De quelques paradoxes…au cinéma
Ce n’est pas le moindre paradoxe
marocain. Le cinéma en effet, n’arrête pas d’en fournir. Allez, prenons un
dernier exemple que nous offre l’actualité toute chaude. Il y a un « festival » à Rabat qui se
tient sous le label de cinéma d’auteur et qui ne présente cette année aucun
film marocain en compétition officielle. Aucun film marocain ne mérite « le
Prix Hassan 2 » ? Cela rappelle le tennis et le sport équestre mais
c’est bien l’intitulé, très marketing
année 70, du festival du cinéma d’auteur de Rabat. Aucun film marocain au
moment même où la cérémonie d’ouverture de cette édition a vécu une première
insolite, la présence du ministre du département de tutelle (Le hasard a voulu
que ce soit un film turc qui était au programme cette soirée là !).

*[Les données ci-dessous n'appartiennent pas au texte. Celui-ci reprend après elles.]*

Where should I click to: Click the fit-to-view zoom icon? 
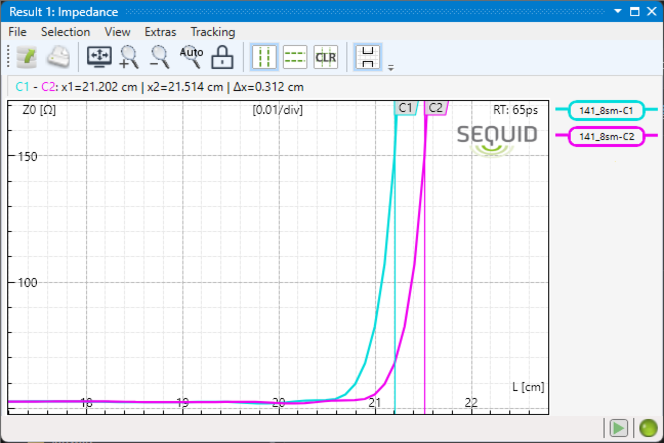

Insolite car c’est un fait rarissime. Non seulement il était présent mais a
cautionné le festival en prenant la parole lors de la cérémonie d’ouverture ;
ce qui n’est pas encore une fois le moindre paradoxe marocain : voilà un
festival qui se dit indépendant et qui est supposé promouvoir un cinéma
d’auteur indépendant qui choisit de
démarrer, fait rarissime dans la pratique cinéma marocaine, sous le signe du
discours officiel. Discours ministériel qui n’a pas manqué de mettre en exergue
la bonne santé actuelle du cinéma marocain…état de chose que ne reconnaît pas
le festival dans sa sélection officielle puisque aucun film marocain n’a été
inscrit. Allez-y comprendre quelque chose ! Pauvre cinéma
d’auteur…instrumentalisé au service de pouvoirs occultes ou du moins
extra-cinématographiques !
Dans la série des paradoxes, prolongeons
les exemples avec les derniers chiffres publiés par le CCM sur le box office
arrêté au trente septembre dernier. Saluons encore une fois cette initiative louable de
mettre à la disposition des observateurs du paysage cinématographique des
données fiables sur l’état des lieux. Aujourd’hui nous avons les chiffres
concernant les neuf premiers mois de l’année en cours. Ils sont porteurs de
sens à plusieurs niveaux. Ils mettent en avant d’une manière flagrante un autre
paradoxe ; cette visibilité
institutionnelle et statistique du cinéma devient une pratique courante au
moment même où le cinéma devient invisible
dans l’espace social. Avant en effet de lire et de décrypter les performances
réalisés au niveau du guichet par tel film ou tel autre, il faut croiser ces
chiffres avec une réalité structurelle ahurissante : le cinéma au sens
social du mot n’existe plus que dans neuf villes !!!!! La trentaine de
salles encore en activités sont cantonnées dans un espace géographique très
réduit. C’est pour dire que les chiffres obtenus par les films marocains
auraient été d’une autre dimension dans un autre environnement.
Que nous disent ces
chiffres ? Ils confirment une tendance installée maintenant depuis une
décennie, celle de voir des films marocains monopoliser les premières places du
box office. C’est le mélodrame de Ahed Bensouda, Derrière les portes fermées
qui a drainé le plus grand nombre d’entrée avec un chiffre frisant les cent
mille (96 399). Il est suivi d’une comédie, déjà en place depuis trois ans
(Route pour Kaboul de Brahim Chkiri). En troisième place nous retrouvons celui
qui aime se présenter comme « le sultan du box office », Saïd Naciri
avec son excellente comédie Sara. Tiens ! Voilà un authentique auteur
complet qui a échappé au sélectionneur de Rabat : Naciri écrit et réalise
lui-même ses films. N’est-ce pas la
définition même d’un auteur ? En plus, il ne triche pas avec le public.